A man stands next to the open sliding door of a large white van, holding two bouquets of flowers. The man is bald and wearing a dark green polo shirt and khakis. The bouquets are made up of clusters of white, pink, and red flowers.
Your vehicle use policy should outline how employees would qualify to use a company vehicle. One basic way to qualify would be by necessity, for employees like delivery drivers. — Getty Images/Betsie Van Der Meer

A company vehicle use policy is a legally binding agreement that clearly defines what your business will and won’t allow when an eligible employee uses a company vehicle. Having this policy in place protects businesses if an employee gets hurt while using company property or misuses it and causes damage.

Here’s what to include in a company vehicle use policy for your business.

Policy overview

A policy overview should provide drivers with a summary of the requirements and rules for operating a company vehicle. It should include a brief description of what defines a company vehicle, along with when and to whom the policy applies (e.g., the policy applies both during and outside of working hours, should an employee be operating the vehicle).

[Read more: 5 Things to Know About Company-Owned Vehicles]

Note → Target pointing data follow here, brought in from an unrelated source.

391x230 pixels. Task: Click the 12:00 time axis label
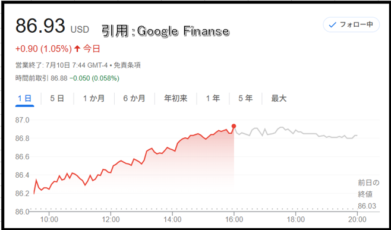(x=111, y=220)
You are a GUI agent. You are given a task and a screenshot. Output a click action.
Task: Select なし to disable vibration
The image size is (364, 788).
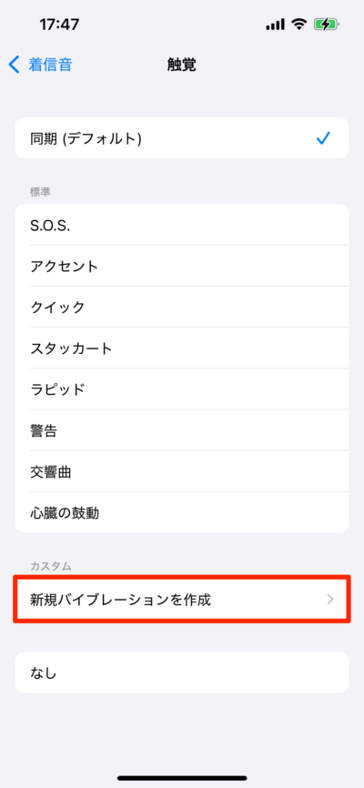click(x=182, y=672)
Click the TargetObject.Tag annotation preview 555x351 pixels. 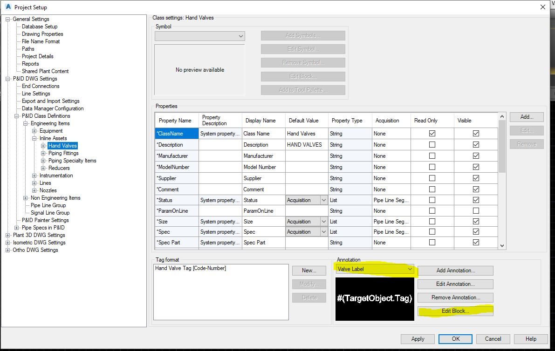point(374,300)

Qualifications for using a company vehicle

In this section, outline the employee qualifications for using a company vehicle. For example, an employee may qualify if they require a vehicle to complete their daily work responsibilities, such as a delivery driver. Others may qualify if they travel over a certain number of miles in a given time frame for work purposes, including traveling to a sales pitch or meeting with clients.

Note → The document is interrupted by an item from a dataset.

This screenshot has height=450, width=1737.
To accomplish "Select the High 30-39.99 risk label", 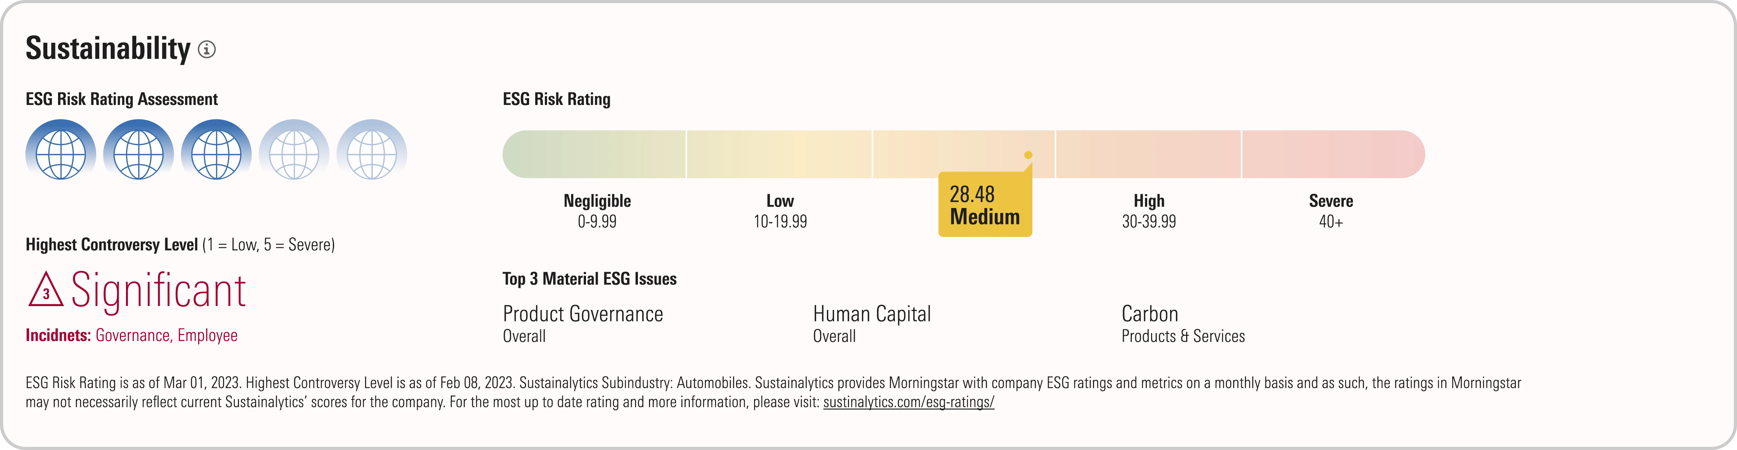I will [1148, 210].
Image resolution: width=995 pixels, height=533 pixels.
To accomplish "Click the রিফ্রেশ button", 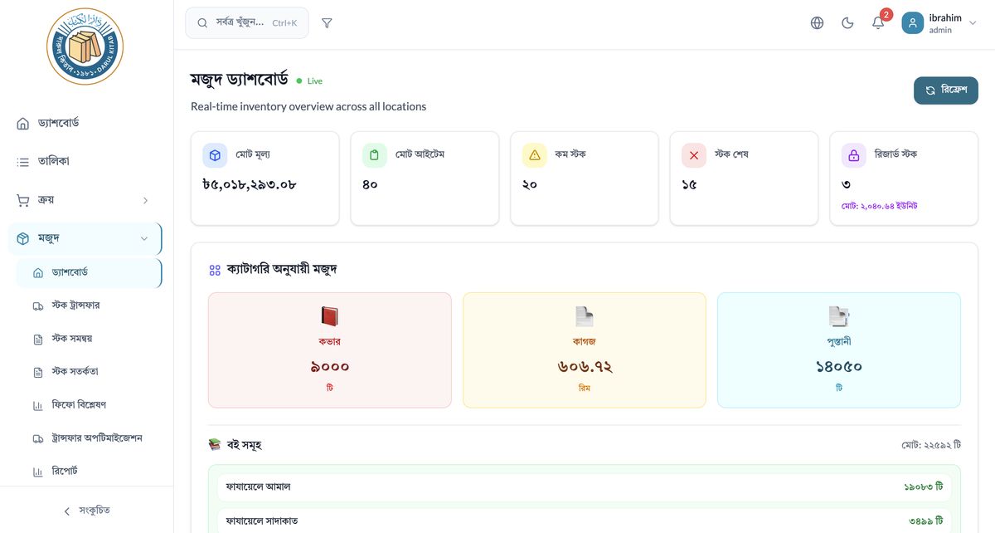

Qualifying employees should hold a valid driver’s license and have a clean driving record — e.g., no car accidents through the fault of the employee within [X] years or fines/arrests due to violating vehicle laws.

Driver rules and responsibilities

Include a section regarding driver rules and responsibilities to ensure the employee remains safe while operating a company vehicle. Detail how you want employees to use these vehicles and what employees will use the company vehicle for, along with prohibited uses.

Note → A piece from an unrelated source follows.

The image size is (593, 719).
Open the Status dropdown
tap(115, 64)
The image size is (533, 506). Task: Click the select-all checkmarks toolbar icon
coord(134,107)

Additionally, this section should lay out specifics for employees and provide a list of “rules” to follow when operating the vehicle, such as following speed limits, driving sober, avoiding traffic violations, parking legally (not blocking fire hydrants or double parking), ensuring the driver carries their license, locking doors when not in use, and prohibiting texting while driving.

A policy overview should provide drivers with a summary of the requirements and rules for operating a company vehicle.

Personal use

The policy should clearly state how and when employees can use the company car. Most companies restrict vehicle usage to working hours only (or on a case-by-case basis) to prohibit personal use — your policy should explicitly state what personal use means to your business, such as using it for personal errands or commuting to and from work, so employees don’t misuse company cars.

[Read more: Do Your Employees Use Their Own Vehicles for Work? Here's What You Need to Know]

Employees with disabilities

Most employees with disabilities can still operate a vehicle and will likely qualify for a company vehicle. To remain inclusive, companies should define specific steps and accommodations they will make for drivers with a disability, such as providing parking spots.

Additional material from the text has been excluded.